The RCA assay correctly identified all ERG11 mutations in eight "reference" C. albicans isolates. When applied to 48 test strains, the RCA method showed 100% agreement with DNA sequencing where an ERG11 mutation-specific probe was used. Of 20 different missense mutations detected by sequencing in 24 of 25 (96%) isolates with reduced fluconazole susceptibility, 16 were detected by RCA. Five missense mutations were detected by both methods in 18 of 23 (78%) fluconazole-susceptible strains. DNA sequencing revealed that mutations in non-susceptible isolates were all due to homozygous nucleotide changes. With the exception of the mutations leading to amino acid substitution E266D, those in fluconazole-susceptible strains were heterozygous. Amino acid substitutions common to both sets of isolates were D116E, E266D, K128T, V437I and V488I. Substitutions unique to isolates with reduced fluconazole susceptibility were G464 S (n = 4 isolates), G448E (n = 3), G307S (n = 3), K143R (n = 3) and Y123H, S405F and R467K (each n = 1). DNA sequencing revealed a novel substitution, G450V, in one isolate.

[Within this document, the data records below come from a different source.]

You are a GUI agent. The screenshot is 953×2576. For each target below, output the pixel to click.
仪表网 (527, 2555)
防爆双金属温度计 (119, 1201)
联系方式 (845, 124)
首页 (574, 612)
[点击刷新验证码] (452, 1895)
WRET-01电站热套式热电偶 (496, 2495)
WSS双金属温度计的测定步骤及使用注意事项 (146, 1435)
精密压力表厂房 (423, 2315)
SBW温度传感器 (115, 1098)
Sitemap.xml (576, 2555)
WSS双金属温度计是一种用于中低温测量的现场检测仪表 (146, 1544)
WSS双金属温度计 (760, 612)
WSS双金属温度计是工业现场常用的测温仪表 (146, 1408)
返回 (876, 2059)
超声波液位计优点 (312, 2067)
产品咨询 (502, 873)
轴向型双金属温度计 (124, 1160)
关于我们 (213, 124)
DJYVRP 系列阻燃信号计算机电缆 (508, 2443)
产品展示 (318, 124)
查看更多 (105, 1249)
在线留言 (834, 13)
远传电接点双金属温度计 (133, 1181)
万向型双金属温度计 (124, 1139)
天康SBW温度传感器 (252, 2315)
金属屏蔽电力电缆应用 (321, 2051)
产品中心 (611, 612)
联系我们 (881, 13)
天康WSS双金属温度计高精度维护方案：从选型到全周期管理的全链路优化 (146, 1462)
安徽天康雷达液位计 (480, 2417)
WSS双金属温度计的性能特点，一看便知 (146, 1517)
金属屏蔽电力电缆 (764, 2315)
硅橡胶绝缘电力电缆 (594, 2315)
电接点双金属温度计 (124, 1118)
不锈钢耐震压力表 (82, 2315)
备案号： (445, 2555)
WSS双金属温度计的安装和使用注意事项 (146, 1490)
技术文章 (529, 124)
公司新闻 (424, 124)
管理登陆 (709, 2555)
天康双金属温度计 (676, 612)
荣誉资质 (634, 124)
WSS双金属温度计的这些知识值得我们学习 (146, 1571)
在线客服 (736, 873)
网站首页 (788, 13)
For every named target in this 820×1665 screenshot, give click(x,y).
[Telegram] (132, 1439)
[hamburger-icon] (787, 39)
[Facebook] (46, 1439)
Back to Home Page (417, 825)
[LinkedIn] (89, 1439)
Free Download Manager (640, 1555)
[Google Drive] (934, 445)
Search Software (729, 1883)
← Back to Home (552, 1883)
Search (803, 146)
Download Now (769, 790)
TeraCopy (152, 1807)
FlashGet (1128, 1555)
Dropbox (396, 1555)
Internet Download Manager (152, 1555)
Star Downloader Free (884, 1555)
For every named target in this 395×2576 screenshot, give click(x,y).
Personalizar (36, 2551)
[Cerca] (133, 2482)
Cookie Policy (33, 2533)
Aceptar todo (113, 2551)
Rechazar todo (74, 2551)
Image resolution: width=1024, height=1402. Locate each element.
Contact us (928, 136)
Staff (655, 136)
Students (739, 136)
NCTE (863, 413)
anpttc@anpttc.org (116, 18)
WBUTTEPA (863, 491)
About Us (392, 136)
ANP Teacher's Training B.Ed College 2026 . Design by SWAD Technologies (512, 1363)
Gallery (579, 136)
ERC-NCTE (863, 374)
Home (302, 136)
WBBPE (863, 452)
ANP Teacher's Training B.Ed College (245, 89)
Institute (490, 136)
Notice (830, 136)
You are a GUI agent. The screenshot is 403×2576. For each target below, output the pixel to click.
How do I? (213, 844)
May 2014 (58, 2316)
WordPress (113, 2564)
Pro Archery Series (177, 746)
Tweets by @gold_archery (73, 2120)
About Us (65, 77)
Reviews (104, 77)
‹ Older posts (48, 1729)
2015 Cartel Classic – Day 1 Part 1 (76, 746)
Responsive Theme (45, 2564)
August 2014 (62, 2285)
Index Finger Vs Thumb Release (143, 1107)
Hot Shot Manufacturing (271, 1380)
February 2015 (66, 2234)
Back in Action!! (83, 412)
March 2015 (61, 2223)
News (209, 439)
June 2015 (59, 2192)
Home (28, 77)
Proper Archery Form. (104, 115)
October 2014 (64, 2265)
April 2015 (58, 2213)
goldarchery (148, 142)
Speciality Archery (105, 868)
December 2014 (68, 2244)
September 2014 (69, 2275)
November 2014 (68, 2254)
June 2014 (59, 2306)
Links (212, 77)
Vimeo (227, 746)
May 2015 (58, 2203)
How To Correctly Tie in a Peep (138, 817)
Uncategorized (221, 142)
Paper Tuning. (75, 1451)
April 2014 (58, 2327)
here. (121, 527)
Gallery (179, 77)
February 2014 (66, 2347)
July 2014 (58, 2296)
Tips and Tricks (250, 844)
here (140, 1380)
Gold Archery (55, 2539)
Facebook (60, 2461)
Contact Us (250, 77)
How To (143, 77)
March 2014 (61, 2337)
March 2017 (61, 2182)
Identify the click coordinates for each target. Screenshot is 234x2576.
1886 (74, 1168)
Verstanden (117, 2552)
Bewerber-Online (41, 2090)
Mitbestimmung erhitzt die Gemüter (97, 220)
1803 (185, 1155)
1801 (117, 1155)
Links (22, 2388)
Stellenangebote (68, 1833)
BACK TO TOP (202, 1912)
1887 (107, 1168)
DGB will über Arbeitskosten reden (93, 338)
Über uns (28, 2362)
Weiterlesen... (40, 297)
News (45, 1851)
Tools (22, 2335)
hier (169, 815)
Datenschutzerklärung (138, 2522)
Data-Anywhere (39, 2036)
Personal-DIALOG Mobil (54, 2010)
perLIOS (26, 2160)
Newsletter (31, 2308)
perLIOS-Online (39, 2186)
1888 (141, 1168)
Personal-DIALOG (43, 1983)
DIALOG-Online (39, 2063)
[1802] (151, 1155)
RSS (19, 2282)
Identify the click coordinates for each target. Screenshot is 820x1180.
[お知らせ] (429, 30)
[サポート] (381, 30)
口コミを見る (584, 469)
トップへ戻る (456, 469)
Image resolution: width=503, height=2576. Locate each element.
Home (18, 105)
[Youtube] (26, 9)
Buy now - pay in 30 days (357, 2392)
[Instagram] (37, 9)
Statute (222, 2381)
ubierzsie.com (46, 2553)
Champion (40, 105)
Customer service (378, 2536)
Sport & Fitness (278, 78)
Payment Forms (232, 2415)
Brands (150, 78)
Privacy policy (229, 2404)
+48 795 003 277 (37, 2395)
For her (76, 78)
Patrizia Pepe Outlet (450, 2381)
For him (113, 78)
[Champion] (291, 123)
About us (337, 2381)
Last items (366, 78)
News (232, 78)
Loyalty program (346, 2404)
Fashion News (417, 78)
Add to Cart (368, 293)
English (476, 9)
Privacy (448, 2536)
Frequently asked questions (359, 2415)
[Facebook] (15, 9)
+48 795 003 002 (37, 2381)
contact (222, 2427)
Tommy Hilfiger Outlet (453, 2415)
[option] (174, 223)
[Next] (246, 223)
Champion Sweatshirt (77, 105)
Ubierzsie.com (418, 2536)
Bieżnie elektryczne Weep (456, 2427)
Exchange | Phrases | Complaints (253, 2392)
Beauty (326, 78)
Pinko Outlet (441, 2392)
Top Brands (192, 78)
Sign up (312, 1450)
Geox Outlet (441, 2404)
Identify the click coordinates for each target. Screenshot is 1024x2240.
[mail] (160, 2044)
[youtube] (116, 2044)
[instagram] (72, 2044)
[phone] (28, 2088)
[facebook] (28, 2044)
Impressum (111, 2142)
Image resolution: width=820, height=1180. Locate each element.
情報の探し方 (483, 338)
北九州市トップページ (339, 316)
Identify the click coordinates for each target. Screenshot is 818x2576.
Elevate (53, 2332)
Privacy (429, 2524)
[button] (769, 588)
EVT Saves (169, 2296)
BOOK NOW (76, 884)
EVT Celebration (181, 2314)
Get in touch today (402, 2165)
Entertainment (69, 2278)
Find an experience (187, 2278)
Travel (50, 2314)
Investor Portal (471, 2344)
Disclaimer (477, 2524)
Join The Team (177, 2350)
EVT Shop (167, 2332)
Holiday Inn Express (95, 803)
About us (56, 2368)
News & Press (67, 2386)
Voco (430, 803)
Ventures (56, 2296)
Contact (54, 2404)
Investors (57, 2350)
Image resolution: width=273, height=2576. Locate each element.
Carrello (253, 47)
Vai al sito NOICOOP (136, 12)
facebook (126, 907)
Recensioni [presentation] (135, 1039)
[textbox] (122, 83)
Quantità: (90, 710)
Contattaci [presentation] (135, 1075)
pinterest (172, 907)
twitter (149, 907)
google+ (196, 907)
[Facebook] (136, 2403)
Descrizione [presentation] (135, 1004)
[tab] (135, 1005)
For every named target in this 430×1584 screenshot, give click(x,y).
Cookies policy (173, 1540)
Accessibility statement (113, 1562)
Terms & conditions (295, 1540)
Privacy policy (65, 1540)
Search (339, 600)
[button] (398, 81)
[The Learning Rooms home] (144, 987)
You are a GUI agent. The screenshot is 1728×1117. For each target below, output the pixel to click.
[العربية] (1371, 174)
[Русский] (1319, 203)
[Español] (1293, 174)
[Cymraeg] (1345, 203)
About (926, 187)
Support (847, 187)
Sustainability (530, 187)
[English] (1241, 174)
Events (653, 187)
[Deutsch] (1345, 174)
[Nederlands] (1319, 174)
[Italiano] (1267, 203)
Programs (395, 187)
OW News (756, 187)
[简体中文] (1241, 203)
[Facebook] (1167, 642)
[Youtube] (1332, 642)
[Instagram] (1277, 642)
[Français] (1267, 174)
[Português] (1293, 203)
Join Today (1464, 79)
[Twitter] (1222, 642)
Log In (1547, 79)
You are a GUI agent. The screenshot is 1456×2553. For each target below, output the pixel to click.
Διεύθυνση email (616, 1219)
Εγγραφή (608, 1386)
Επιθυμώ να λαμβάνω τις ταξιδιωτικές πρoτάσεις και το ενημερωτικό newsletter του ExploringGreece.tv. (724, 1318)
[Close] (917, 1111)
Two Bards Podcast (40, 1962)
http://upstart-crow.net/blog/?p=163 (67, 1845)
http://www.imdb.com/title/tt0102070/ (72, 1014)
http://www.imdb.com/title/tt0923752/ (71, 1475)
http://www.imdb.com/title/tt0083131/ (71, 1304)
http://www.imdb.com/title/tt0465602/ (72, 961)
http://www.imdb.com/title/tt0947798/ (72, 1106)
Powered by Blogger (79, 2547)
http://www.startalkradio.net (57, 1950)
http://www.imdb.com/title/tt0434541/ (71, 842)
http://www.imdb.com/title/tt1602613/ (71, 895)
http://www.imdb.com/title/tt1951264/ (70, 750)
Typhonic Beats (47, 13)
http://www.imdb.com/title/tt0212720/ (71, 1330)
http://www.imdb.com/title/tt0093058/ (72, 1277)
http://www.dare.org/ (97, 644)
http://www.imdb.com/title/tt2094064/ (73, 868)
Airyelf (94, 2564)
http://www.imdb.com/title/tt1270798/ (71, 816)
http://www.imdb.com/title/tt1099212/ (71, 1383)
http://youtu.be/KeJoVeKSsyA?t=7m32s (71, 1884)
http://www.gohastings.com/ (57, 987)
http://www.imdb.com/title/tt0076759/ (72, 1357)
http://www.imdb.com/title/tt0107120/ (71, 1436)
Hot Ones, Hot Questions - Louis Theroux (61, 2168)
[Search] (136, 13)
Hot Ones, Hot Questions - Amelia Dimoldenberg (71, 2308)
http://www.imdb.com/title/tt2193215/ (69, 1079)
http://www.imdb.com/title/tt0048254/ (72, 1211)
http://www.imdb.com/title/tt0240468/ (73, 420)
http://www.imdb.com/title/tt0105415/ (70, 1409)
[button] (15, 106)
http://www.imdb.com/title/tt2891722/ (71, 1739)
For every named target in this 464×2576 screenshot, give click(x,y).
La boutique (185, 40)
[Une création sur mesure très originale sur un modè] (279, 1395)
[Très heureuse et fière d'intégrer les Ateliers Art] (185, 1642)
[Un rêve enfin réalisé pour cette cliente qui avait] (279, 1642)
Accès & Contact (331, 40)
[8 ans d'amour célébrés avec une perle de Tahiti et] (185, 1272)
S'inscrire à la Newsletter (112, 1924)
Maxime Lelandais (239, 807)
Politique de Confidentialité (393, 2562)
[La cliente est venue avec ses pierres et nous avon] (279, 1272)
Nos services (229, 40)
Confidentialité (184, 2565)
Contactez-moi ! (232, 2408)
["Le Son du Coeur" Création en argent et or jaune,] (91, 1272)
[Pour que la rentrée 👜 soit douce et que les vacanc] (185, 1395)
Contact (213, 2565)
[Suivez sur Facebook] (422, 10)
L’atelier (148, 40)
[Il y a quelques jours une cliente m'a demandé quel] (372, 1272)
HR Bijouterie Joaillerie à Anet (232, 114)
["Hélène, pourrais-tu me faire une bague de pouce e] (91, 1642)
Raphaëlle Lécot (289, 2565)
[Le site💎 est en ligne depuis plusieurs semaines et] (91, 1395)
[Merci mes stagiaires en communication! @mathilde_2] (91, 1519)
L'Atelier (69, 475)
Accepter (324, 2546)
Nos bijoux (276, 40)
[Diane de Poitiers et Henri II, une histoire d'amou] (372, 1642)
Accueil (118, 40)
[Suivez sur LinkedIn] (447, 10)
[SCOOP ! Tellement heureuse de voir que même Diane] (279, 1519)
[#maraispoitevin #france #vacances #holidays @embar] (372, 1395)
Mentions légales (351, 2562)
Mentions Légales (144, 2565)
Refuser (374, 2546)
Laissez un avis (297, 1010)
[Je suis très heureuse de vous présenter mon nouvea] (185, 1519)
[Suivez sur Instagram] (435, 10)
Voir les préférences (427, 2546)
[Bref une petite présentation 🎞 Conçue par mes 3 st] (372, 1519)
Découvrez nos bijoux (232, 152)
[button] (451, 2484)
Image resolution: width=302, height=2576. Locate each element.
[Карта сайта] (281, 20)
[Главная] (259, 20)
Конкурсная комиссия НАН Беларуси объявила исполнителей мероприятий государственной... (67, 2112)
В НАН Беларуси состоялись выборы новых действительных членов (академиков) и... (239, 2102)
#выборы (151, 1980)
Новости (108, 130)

The sensitive RCA assay described here is a simple, robust and rapid (2 h) method for the detection of ERG11 polymorphisms. It showed excellent concordance with ERG11 sequencing and is a potentially valuable tool to track the emergence and spread of azole-resistant C. albicans and to study the epidemiology of ERG11 mutations. The RCA method is applicable to the study of azole resistance in other fungi.